I Open-Sourced My Own AFK Software Factory

Matt Pocock| 00:11:25|Apr 30, 2026

Chapters9

Explains why AFK agents require sandboxing to avoid permissions prompts and potential security risks.

Matt Pocock shows how to run AFK AI coding agents with Sand Castle, Docker sandboxes, and GitHub issues to choreograph parallel workflows in a fully reproducible TS setup.

Summary

Matt Pocock unveils Sand Castle, a TypeScript library that orchestrates AI coding agents inside isolated sandboxes so you can run tasks completely AFK. He walks through setting up a repo, installing sand Castle, and choosing Docker as the sandbox provider, plus a backlog managed by GitHub issues labeled for SCastle. The tutorial covers building a parallel planner, implementing changes via agents, and then having a reviewer and merger agent auto-handle code quality and merges. You’ll see how the planner analyzes open issues, how the implementer drafts code inside the sandbox, and how the reviewer flags improvements before the merger commits to main. Pocock demonstrates practical knobs like using Anthropic and GitHub tokens, and outlines how to run the whole flow through an npm script and npx commands. By the end, the setup yields a mini software factory that accelerates velocity while keeping everything sandboxed and auditable. If you’re curious about scalable, engineer-friendly AI automation, this hands-on walkthrough is a solid blueprint.

Key Takeaways

Running AFK AI agents requires sandboxing to prevent permissions prompts and potential system risks; Sand Castle provides a TypeScript interface to run prompts inside isolation containers.
Sand Castle can be initialized with npx sand castle init, selecting an agent (e.g., claw code) and a sandbox provider (Docker in the demo).
A backlog is driven by GitHub issues filtered by a specific label (S castle) so agents know what to work on next.
The workflow uses a planner → implementer → reviewer → merger pattern, enabling parallel work and automated merges while preserving code quality.

Who Is This For?

Engineers and AI practitioners who want a hands-on blueprint to run AI coding agents AFK inside sandboxed environments, with reproducible DevOps-like workflows and GitHub-backed task management.

Notable Quotes

"Run this prompt inside this sandbox using this agent."
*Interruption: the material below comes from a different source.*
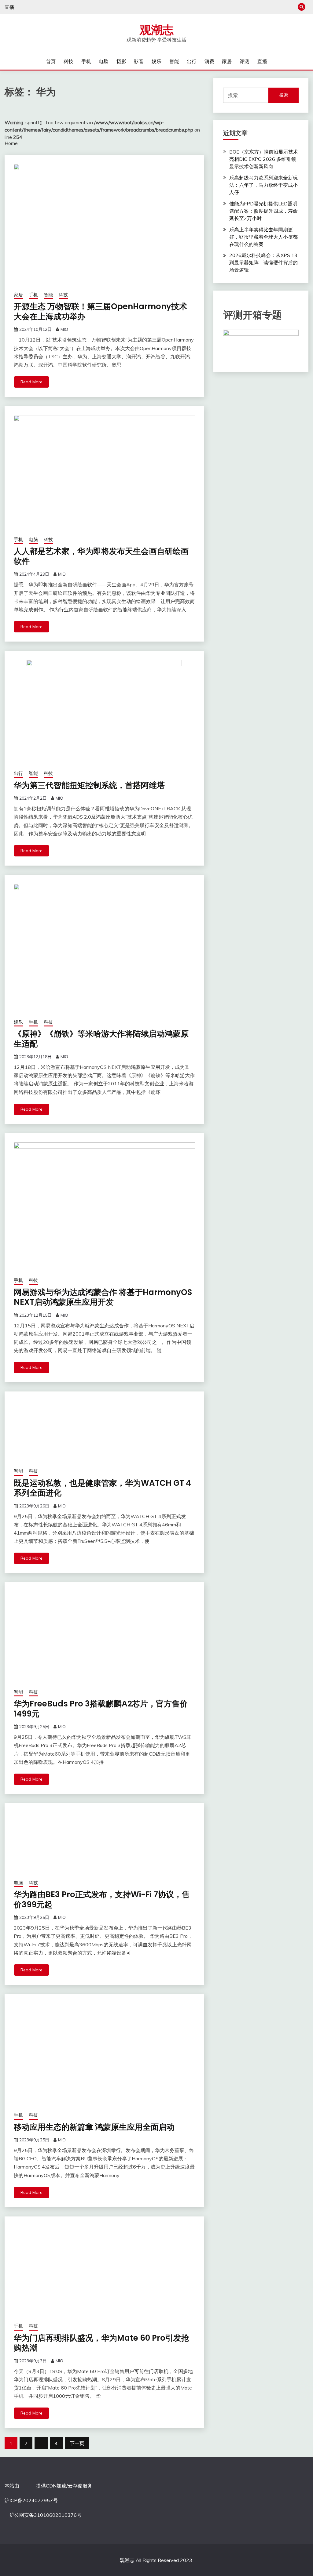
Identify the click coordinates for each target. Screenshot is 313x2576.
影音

—Shows the core Sand Castle usage pattern: running a prompt in a sandbox with a chosen agent.

"Sand Castle is a TypeScript library for orchestrating AI coding agents in isolated sandboxes."

—Defines the library’s purpose and how it fits into the workflow.

"The issues will be filtered by this label."

—Explains backlog management via GitHub labels to scope work for the agents.

"This pattern has been incredibly powerful because the implementer can make mistakes, but the reviewer generally picks it up."

—Describes the robustness of the planner-implementer-reviewer-merger loop.

"Sand Castle runs inside this Docker container."

—Gives a concrete detail about the sandbox hosting environment.

Questions This Video Answers

How can I run AI coding tasks AFK inside Docker sandboxes with TypeScript?
What is Sand Castle and how do I integrate it into an existing repo?
How do planner, implementer, reviewer, and merger agents coordinate in practice?
What are the trade-offs of using GitHub Issues as a backlog for AI agents?
Can Anthropic API keys be safely used in sandboxed AI workflows like this?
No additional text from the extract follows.